From the records below, extract each line that contains the word "height" and copy it in full.

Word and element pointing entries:
--- --- ---

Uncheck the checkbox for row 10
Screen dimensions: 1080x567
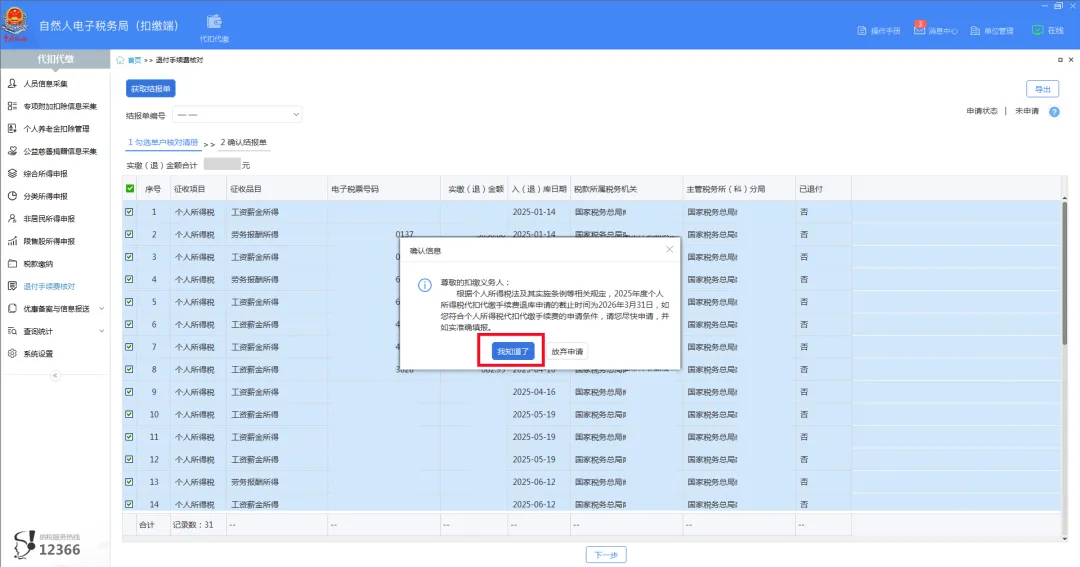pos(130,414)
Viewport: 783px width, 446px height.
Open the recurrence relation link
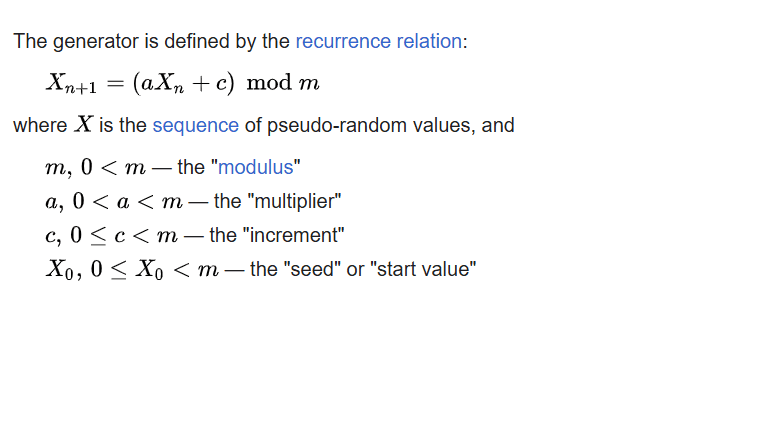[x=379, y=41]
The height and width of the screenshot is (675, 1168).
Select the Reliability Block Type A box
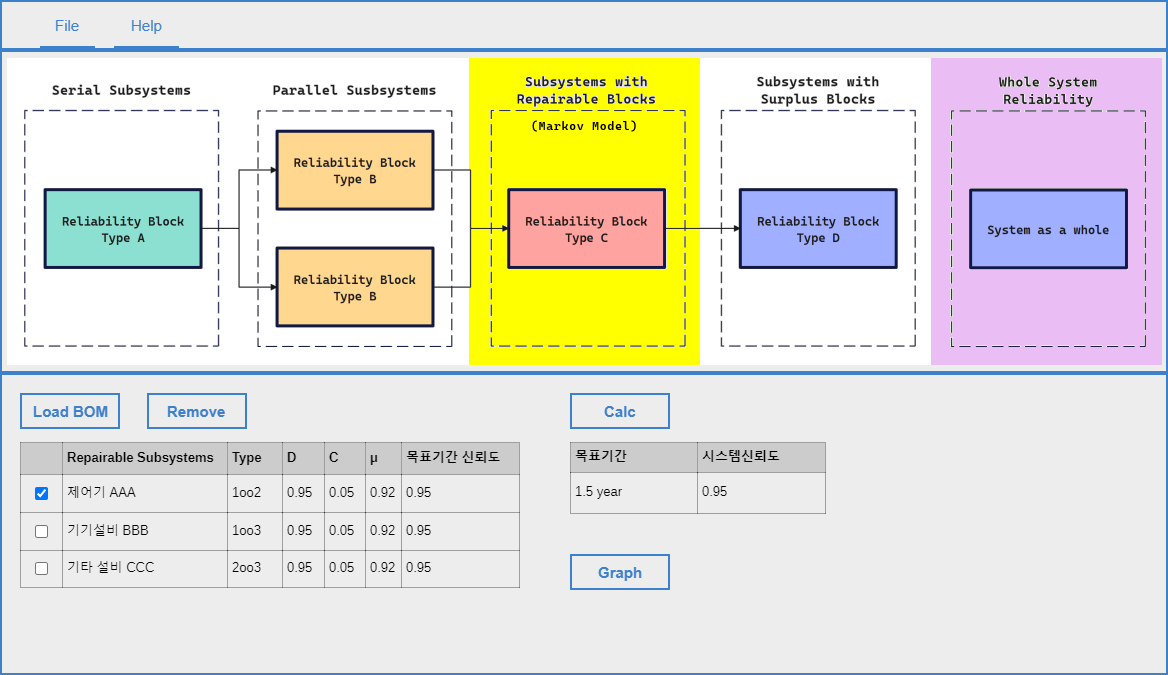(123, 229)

--- --- ---

● **OUTPUT BELOW**
Viewport: 783px width, 446px height.
The height and width of the screenshot is (675, 1168).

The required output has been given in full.